(Data on locating visible targets)
════════════════════

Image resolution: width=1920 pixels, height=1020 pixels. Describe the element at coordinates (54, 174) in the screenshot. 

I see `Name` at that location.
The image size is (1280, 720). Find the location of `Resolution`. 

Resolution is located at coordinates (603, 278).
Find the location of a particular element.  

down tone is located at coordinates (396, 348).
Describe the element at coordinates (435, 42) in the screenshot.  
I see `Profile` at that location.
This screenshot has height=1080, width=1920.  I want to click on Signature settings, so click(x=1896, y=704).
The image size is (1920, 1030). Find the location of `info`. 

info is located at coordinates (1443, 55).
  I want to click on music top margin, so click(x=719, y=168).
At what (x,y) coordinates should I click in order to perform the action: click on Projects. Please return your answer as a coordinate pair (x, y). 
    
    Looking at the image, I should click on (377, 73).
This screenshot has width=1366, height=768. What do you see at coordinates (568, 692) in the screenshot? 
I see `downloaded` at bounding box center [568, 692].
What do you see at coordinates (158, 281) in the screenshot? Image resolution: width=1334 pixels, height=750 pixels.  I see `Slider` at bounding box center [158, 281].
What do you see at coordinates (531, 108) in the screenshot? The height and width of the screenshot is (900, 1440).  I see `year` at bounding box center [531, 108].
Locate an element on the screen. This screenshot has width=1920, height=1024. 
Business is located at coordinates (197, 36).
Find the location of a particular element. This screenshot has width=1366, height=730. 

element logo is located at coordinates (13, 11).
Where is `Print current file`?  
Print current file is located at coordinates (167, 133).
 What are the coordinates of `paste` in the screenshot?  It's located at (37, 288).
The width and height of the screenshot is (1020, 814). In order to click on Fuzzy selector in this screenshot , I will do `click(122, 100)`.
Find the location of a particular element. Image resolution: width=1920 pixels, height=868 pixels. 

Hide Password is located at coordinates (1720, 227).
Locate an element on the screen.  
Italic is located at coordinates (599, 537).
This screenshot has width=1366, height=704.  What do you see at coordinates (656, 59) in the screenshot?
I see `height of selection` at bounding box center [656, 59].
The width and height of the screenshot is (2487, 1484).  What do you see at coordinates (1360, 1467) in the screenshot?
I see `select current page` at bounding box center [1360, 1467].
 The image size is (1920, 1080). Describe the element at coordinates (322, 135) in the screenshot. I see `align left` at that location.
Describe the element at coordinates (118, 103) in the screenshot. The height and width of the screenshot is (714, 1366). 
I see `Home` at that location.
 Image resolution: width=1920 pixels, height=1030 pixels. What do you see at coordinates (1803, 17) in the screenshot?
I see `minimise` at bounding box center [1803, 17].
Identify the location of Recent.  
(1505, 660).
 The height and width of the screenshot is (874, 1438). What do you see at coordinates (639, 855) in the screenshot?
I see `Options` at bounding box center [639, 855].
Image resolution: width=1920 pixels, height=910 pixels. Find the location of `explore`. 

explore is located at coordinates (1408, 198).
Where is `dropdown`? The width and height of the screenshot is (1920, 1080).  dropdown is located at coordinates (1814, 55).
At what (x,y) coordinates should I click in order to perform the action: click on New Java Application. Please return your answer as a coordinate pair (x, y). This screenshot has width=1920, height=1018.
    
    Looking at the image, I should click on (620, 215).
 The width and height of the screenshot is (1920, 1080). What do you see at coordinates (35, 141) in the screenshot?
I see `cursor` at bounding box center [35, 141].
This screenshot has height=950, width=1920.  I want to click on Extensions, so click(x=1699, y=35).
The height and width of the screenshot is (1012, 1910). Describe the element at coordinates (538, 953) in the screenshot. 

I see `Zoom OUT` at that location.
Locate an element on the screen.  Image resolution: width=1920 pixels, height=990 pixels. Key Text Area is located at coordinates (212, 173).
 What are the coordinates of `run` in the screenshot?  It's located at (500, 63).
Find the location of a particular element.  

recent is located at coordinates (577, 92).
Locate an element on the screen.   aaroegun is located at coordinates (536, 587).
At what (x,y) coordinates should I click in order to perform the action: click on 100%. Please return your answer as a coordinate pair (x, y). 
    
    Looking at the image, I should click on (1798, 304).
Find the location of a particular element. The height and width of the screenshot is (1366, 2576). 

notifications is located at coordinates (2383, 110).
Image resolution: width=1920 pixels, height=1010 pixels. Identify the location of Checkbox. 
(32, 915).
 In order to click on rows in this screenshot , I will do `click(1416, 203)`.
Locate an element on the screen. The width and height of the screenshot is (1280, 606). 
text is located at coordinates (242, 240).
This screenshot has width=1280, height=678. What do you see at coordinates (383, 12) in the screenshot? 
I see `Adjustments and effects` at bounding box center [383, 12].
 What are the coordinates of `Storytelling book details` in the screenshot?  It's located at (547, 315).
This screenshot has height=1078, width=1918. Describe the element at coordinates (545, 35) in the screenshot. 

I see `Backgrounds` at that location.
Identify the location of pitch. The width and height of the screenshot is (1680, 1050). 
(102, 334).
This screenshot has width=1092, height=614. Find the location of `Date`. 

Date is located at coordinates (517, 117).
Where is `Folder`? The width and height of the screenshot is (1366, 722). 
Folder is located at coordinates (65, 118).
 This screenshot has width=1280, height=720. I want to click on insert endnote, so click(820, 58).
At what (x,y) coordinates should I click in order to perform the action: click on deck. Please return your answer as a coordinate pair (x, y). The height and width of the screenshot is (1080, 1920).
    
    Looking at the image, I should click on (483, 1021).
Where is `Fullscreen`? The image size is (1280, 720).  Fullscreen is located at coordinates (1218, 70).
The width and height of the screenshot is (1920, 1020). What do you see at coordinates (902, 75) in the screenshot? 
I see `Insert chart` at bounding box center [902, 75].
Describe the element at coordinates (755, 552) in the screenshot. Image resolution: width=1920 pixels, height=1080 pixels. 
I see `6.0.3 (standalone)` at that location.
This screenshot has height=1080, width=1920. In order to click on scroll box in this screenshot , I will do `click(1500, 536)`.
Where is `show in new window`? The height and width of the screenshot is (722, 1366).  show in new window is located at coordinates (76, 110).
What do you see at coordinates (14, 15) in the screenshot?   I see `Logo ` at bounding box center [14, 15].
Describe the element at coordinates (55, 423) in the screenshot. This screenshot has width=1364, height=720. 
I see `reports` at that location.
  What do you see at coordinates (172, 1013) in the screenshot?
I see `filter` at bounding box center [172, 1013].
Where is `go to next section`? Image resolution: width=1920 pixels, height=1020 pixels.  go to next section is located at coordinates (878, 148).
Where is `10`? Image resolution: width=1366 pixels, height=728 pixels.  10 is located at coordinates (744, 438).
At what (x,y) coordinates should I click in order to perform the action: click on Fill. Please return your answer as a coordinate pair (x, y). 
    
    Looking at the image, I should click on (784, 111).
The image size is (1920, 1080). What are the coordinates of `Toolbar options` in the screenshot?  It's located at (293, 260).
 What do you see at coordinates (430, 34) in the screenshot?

════════════════════

--- TASK PROMPT ---
Find every line in the records that contains the string "info", matching case, and copy each of those lines in full.

--- COMPLETED EXERCISE ---
The image size is (1920, 1030). Find the location of `info`. 
info is located at coordinates (1443, 55).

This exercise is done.